▶ [SOURCE INFORMATION]
+ + + + +
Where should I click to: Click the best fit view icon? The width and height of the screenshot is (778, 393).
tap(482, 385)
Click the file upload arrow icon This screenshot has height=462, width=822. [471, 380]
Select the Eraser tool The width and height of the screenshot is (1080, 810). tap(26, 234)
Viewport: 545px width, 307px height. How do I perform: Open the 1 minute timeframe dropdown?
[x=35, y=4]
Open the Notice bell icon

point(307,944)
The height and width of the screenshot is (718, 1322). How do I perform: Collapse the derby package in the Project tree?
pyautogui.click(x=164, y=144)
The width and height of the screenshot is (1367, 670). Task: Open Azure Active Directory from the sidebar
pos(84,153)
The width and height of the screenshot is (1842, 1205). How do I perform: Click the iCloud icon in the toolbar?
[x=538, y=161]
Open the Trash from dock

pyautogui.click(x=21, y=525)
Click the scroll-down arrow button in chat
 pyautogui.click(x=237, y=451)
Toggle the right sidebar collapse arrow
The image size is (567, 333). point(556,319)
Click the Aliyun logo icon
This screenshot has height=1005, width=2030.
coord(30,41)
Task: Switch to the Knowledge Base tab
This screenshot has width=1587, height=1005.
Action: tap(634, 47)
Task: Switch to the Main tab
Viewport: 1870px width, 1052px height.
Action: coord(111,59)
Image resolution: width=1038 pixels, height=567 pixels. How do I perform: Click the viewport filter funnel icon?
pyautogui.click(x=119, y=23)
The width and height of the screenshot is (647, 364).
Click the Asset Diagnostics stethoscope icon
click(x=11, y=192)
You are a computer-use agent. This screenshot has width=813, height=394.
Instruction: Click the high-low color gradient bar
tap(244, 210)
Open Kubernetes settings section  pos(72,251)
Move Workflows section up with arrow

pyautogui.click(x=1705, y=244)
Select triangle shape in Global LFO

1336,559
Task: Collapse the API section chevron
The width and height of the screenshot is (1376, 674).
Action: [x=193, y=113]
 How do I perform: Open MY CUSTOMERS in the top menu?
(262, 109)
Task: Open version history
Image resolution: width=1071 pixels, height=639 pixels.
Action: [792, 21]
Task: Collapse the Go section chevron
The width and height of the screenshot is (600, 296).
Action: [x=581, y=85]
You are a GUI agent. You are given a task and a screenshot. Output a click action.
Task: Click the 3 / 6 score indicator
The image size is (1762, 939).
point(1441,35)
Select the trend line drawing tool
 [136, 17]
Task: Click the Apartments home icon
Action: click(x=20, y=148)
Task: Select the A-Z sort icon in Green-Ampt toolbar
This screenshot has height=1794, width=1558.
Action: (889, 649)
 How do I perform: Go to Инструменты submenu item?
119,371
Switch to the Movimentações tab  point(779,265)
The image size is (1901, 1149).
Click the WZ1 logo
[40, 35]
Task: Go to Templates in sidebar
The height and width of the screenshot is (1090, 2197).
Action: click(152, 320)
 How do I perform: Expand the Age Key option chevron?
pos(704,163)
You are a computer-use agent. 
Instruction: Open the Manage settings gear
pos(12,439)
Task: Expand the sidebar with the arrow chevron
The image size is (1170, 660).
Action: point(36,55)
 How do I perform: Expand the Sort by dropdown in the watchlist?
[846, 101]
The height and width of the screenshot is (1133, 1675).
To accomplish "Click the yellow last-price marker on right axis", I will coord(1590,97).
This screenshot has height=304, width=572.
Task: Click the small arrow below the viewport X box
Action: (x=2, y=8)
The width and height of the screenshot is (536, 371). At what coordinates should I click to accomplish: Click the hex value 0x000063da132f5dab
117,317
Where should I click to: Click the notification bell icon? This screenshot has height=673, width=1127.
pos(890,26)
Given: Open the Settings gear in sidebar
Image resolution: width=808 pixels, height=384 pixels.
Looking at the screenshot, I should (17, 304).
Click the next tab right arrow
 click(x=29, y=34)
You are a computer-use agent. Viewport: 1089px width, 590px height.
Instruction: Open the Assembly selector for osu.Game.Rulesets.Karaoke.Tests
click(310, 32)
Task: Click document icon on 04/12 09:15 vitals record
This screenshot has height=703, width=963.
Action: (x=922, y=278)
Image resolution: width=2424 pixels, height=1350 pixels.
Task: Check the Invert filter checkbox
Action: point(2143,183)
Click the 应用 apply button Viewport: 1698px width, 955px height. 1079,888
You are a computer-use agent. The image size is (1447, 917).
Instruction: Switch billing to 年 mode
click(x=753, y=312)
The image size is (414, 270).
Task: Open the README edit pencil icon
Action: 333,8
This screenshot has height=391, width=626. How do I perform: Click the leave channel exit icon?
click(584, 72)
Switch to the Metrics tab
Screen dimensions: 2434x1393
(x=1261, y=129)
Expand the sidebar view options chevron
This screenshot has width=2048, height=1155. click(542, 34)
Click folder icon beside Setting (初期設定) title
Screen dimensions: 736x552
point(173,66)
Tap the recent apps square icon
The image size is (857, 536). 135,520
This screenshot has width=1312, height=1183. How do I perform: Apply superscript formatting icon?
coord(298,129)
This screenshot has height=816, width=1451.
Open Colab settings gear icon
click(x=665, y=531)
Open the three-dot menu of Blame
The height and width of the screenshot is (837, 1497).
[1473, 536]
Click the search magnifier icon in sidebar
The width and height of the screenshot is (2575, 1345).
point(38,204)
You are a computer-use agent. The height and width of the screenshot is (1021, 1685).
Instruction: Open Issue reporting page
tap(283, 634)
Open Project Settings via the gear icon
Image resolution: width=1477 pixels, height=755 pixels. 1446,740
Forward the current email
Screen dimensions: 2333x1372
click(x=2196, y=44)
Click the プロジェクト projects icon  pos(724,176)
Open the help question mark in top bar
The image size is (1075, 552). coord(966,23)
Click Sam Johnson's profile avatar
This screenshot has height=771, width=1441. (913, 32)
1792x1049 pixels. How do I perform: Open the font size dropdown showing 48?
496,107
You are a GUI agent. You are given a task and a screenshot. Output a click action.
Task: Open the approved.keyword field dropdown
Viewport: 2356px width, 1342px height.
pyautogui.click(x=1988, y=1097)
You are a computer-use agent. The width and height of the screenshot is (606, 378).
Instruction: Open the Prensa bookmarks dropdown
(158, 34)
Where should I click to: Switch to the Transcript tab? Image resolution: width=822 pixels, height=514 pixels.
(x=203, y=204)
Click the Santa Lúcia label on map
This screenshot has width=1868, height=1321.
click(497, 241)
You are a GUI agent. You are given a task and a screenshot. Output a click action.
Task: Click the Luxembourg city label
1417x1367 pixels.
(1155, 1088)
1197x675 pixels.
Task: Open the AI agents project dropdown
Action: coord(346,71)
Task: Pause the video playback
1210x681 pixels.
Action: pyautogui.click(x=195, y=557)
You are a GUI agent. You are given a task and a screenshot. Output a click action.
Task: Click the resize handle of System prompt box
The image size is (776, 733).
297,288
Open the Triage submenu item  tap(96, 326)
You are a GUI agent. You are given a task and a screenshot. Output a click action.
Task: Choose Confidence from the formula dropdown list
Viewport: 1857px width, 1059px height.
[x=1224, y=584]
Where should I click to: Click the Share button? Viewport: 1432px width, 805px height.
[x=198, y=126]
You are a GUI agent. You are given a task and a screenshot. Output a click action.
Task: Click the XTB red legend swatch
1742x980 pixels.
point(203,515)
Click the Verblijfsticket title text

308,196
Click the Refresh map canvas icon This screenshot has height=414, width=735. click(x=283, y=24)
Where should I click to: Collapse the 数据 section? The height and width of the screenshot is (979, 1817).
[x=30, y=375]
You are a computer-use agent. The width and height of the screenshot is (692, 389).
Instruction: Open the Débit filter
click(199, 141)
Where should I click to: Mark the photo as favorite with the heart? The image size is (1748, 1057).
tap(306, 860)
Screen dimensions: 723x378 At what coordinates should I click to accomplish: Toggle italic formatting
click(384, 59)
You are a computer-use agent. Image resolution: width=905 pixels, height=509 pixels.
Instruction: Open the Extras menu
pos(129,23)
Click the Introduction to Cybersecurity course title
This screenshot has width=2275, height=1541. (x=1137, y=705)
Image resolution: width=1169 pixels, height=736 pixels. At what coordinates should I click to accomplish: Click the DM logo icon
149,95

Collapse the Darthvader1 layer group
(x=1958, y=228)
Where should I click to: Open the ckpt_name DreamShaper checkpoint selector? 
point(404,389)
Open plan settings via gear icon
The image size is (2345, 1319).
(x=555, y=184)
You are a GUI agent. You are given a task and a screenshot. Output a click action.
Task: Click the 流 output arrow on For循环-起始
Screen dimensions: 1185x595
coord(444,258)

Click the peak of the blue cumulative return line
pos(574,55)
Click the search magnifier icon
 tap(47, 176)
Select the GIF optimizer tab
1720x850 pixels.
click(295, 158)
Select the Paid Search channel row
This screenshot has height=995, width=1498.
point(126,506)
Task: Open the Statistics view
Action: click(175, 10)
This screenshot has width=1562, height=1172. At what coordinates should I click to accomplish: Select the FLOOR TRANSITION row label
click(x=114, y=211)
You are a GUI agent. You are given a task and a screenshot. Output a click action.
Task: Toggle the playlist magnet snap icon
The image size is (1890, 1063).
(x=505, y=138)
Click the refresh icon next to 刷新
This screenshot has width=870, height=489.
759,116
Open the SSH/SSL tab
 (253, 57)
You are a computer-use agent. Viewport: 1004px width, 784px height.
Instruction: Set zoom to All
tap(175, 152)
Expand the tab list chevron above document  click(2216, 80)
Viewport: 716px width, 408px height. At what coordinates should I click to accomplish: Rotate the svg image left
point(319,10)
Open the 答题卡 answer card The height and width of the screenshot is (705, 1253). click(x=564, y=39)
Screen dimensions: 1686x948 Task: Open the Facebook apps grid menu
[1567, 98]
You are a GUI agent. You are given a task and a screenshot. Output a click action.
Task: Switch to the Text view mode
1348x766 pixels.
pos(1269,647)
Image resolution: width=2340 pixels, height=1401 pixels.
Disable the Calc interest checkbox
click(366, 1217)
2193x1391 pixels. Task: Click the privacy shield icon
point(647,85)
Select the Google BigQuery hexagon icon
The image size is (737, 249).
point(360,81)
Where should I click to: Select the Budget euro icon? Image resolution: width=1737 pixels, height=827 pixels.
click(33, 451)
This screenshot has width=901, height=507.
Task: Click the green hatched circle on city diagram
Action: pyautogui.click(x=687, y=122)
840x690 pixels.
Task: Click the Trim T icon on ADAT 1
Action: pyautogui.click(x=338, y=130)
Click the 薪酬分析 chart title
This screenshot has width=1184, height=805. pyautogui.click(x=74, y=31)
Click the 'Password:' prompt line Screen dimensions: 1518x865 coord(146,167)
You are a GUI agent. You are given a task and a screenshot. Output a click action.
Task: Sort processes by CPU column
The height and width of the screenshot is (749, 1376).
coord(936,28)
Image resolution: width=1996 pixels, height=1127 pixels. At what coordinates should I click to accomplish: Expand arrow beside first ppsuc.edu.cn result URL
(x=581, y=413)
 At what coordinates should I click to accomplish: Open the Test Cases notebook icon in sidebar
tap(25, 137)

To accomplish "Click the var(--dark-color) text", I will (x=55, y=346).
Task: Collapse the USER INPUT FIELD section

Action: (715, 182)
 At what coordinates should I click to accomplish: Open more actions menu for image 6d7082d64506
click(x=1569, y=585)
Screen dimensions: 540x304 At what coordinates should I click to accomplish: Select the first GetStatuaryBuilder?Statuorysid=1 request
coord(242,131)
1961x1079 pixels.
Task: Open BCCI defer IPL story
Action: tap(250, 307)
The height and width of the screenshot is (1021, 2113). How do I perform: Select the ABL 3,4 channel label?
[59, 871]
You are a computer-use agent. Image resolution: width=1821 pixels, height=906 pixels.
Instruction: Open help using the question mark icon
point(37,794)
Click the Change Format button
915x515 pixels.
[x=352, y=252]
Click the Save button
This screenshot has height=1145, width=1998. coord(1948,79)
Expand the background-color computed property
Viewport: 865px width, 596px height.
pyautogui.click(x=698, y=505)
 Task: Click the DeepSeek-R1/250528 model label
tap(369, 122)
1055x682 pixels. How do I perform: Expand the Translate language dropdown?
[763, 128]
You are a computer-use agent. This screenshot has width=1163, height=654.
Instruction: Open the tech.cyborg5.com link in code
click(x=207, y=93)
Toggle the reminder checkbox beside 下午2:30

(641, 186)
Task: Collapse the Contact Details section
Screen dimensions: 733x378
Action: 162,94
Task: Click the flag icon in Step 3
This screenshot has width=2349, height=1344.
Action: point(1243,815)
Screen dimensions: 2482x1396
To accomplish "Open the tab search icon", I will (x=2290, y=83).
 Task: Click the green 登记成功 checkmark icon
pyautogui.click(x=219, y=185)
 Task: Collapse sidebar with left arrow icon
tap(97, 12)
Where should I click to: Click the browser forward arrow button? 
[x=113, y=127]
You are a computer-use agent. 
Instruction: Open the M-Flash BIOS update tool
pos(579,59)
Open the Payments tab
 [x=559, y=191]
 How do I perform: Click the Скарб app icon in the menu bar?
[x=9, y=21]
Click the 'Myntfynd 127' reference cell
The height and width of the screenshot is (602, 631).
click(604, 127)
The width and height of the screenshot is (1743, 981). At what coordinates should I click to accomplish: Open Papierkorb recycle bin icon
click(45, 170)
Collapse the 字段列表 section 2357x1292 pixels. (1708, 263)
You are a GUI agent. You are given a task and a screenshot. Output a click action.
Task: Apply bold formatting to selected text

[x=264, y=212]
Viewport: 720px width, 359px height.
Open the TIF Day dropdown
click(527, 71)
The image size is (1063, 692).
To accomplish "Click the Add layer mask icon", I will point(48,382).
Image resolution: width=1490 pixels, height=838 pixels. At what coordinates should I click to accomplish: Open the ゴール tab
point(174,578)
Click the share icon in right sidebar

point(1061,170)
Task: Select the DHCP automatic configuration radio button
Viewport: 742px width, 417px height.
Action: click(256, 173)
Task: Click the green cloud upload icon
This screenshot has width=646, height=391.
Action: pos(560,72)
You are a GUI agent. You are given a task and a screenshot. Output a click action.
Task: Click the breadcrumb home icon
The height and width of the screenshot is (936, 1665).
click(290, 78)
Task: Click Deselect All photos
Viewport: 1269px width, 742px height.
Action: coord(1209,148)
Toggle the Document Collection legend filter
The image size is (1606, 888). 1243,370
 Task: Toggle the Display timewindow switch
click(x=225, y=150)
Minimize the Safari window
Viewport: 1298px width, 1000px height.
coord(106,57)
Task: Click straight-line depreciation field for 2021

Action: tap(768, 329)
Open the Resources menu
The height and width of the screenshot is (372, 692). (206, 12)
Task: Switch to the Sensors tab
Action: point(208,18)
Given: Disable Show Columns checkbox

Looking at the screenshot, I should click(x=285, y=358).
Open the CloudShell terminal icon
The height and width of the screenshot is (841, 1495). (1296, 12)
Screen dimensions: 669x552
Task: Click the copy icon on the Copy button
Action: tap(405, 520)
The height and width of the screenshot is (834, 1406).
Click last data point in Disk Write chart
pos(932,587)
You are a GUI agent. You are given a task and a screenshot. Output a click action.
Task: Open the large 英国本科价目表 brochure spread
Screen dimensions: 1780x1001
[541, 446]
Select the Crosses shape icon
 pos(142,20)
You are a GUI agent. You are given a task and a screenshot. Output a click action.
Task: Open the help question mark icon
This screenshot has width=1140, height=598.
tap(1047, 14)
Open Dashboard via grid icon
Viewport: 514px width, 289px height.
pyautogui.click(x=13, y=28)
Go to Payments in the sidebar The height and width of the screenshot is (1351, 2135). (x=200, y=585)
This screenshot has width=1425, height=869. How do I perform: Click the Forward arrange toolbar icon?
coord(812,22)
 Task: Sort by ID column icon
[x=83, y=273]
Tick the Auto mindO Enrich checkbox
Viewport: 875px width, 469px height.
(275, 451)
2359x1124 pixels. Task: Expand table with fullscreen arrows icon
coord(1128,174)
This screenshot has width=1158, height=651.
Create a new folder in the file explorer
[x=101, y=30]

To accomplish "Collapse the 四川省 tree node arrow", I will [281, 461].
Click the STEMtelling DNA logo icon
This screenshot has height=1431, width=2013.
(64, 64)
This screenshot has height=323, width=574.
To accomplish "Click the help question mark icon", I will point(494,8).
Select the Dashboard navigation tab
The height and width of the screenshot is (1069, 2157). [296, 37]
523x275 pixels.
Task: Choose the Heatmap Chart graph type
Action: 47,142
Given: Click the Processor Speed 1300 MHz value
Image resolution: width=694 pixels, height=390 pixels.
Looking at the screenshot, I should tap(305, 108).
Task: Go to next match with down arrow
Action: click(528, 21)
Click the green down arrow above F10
+ + + + +
▶ [WHAT IS REQUIRED] How many lines in these entries contain the string "prompt"? State the number and nothing more.

▶ [YOUR SOLUTION] 2